PlayPosit Evaluation

Overview: We collaborated with the Department of Physiology, the College of Nursing, and the MSU Libraries, to design and conduct an evaluation for a pilot use of PlayPosit.

Outcomes: The results from the PlayPosit evaluation project helped our collaborating departments to create and conduct several professional development workshops and consultations with participating faculty and prospective users of PlayPosit. 

Jun, in collaboration with Chris Shaltry at the Department of Physiology, Andy Greger at the College of Nursing, and Jessica Sender at the MSU Libraries, designed and conducted an evaluation for a pilot use of PlayPosit, an interactive web-based video platform that allows educators to provide formative assessment both inside and outside the classroom. In Fall 2021, PlayPosit was incorporated into five courses across three different subject areas (physiology, statistics, and nursing). This evaluation project is centered on the following key questions: 

  • Does the use of this tool influence student engagement? How?
  • In what ways does the use of PlayPosit influence student motivation?
  • In what ways does the use of PlayPosit enrich learning experiences in the classroom?

Students’ perceptions and experiences of PlayPosit were examined through an anonymous survey containing both quantitative measures and open-ended questions. A total of 807 complete responses were returned. 

Quantitative measures (5-point Likert type scale, ranging from 1 = Disagree to  5 = Agree):
  • Q1. Having PlayPosit in the course videos enriched my learning experience in this course.
  • Q2. PlayPosit in-video assessments are valuable in relation to my learning goals.
  • Q3. The in-video assessments made the video content more engaging.
  • Q4. I felt more motivated in the learning process through taking the in-video assessments.
  • Q5. The in-video assessments helped with my understanding of relevant course content or concepts.
  • Q6. I prefer PlayPosit questions over D2L quizzes to check my understanding of course content.
  • Q7. I was able to better control the pace of my learning when going through interactive PlayPosit videos in this course.
  • Q8. The instructor should keep using PlayPosit in this course.
Quantitative data by course area:
  • Two physiology courses (N1 = 370)
  • Two nursing courses (N2 = 58)
  • One statistics course (N3 = 379)
Main findings across different course areas:

Students’ perceptions and experiences of PlayPosit were largely positive, particularly for those in the physiology courses (N1 = 370) and the statistics course (N3 = 379).
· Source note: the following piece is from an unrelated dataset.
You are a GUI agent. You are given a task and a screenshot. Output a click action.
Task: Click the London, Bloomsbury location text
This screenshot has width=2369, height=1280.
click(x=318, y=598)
However, students from the nursing courses (N2 = 58) reported mixed views on the effectiveness of the tool. Note that the low response rate from the nursing students indicated that this sample (N2 = 58) was not representative of the desired population. Thus, the results from the specific sample of nursing students should be interpreted with caution.
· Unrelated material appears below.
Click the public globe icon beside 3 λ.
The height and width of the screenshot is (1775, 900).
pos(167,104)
Regarding the qualitative feedback from students, the majority of the students provided lots of positive comments on their experiences with PlayPosit. For example, a student commented: “Being that this was my first time ever using PlayPosit for a class, I actually think it is something that should stick around because not only is it interactive, but you also get a better understanding of concepts.” In terms of the perceived challenges reported by some students (in the nursing courses), the main concern was that PlayPosit might be most useful for supplemental instruction, rather than for replacing the primary instruction on complex issues. For example, a student commented: “I think PlayPosit can be useful for extra small assignments to test understanding, but not for introducing new course material; especially in a complex course like this one. I learn better (by) being lectured in person where I can ask real-time questions. The problem I have with the in-video assessments is that they don’t always address the same questions I have throughout the video, let alone do I have the chance to have my questions reviewed/clarified before I have to answer the in-video questions. My learning has been really hindered by (the) use of PlayPosit for this course and I would really like to be lectured in person.” 

“Excellent, thank you for your contribution, Jun! Your group’s guidance on next steps is greatly appreciated.”

Feedback from a collaborator of the project

Future plans: Building on the design and process of this evaluation project, we will continue to support further needs on collecting evaluation data on the use of PlayPosit in relevant courses. We will also continue to collaborate with the relevant departments to offer technological support and/or pedagogical suggestions for faculty and students to effectively use PlayPosit.

Publications:  Based on the 807 student responses collected from anonymous surveys containing both quantitative measures and open-ended questions, a presentation summarizing the preliminary results of this work is available

MSU 2021 PlayPosit Training Sessions 

Author/Personnel: by Jun Fu; Scott Schopieray, Jessica Sender, Stephen Thomas

Partners: Chris Shaltry (Department of Physiology), Andy Greger (College of Nursing)

Jun Fu

Dr. Jun Fu joined the EDLI Team from Oklahoma State University, where she earned a PhD in Educational Psychology and served as an adjunct faculty member at the School of Educational Foundations, Leadership and Aviation. Dr. Fu specializes in program evaluation, research and assessment for the EDLI team.